## Source text
# # # # # # #
The jurors heard the prosecution’s closing argument Monday and were expected to begin deliberations as early as today. The trial began with jury selection in March and opening statements in June.

Prosecutors contend that Mr. Peterson strangled or smothered his wife on Dec. 23 or 24, 2002, then dumped her weighted body into San Francisco Bay. Defense lawyers say someone else abducted and killed Mrs. Peterson.

Mr. Peterson is charged with two counts of first-degree murder and could get the death penalty. The jury will also be allowed to consider second-degree murder, which does not require evidence of premeditation and carries 15 years to life in prison.

In their closing arguments, prosecutors made their case for premeditation, contending each bit of evidence is like a piece of a puzzle that convicts the former fertilizer salesman.

But Mr. Geragos said pieces are missing in that puzzle. He said Mr. Peterson had paid a bill for Mrs. Peterson’s health insurance the day before she vanished.
# # # # # # #
## Dataset content
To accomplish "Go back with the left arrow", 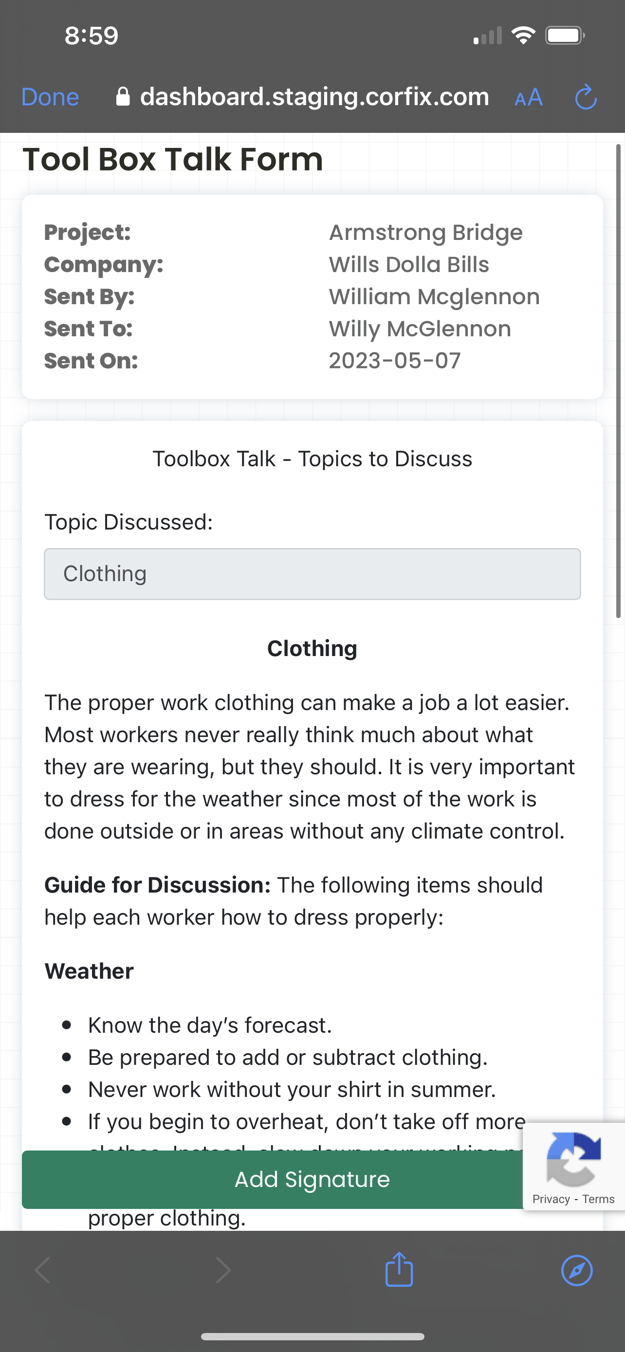I will pyautogui.click(x=42, y=1270).
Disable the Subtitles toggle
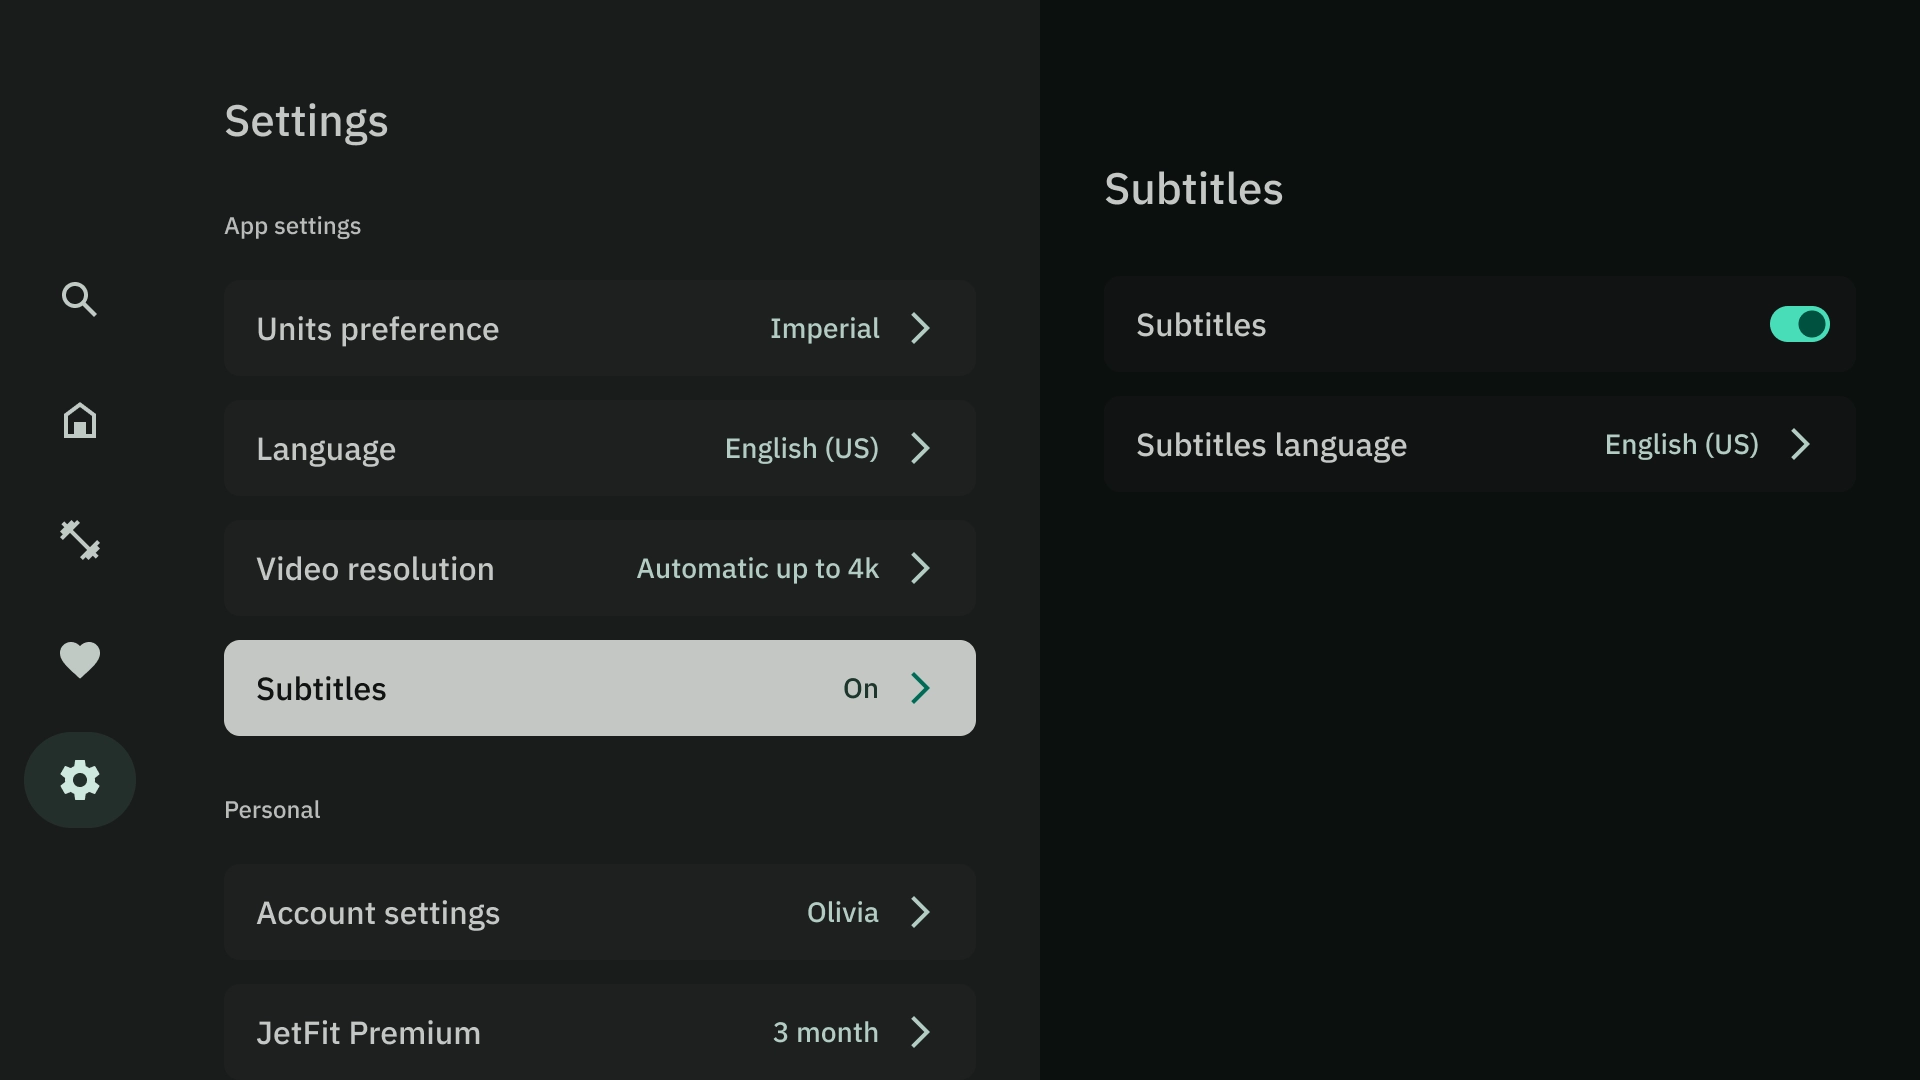 coord(1800,324)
# # # # # # #
## Exercise set
1. Please sum up the article about the Peterson murder trial in two sentences.
2. List every person the Peterson trial article refers to by name.
3. Carry on the article about the Peterson murder trial from its final sentence.

## Response list
1. Jurors in the trial of Mr. Peterson heard the prosecution's closing argument Monday and could begin deliberating as early as today. Prosecutors say he killed his wife in December 2002 and dumped her weighted body into San Francisco Bay, and he faces two counts of first-degree murder and possibly the death penalty, while defense lawyers say someone else abducted and killed Mrs. Peterson and Mr. Geragos said pieces are missing from the prosecution's puzzle.

2.
Mr. Peterson
Mrs. Peterson
Mr. Geragos

3.
In addition, he said, “Maybe the logical explanation for the fact that we have no evidence of her struggling in that house, dying in that house, is because it didn’t happen in that house.”

Also, Mr. Geragos said police found that someone had used a computer in the Peterson home on the morning Mrs. Peterson vanished — after authorities contend Mr. Peterson had already killed his wife — to search Web sites for a fleece scarf and a sunflower-motif umbrella stand.

He suggested the user was actually Mrs. Peterson because the schoolteacher had a tattoo of a sunflower on her ankle.

Mr. Geragos said police never tried to determine who the computer user was “because they didn’t want to know the answer.”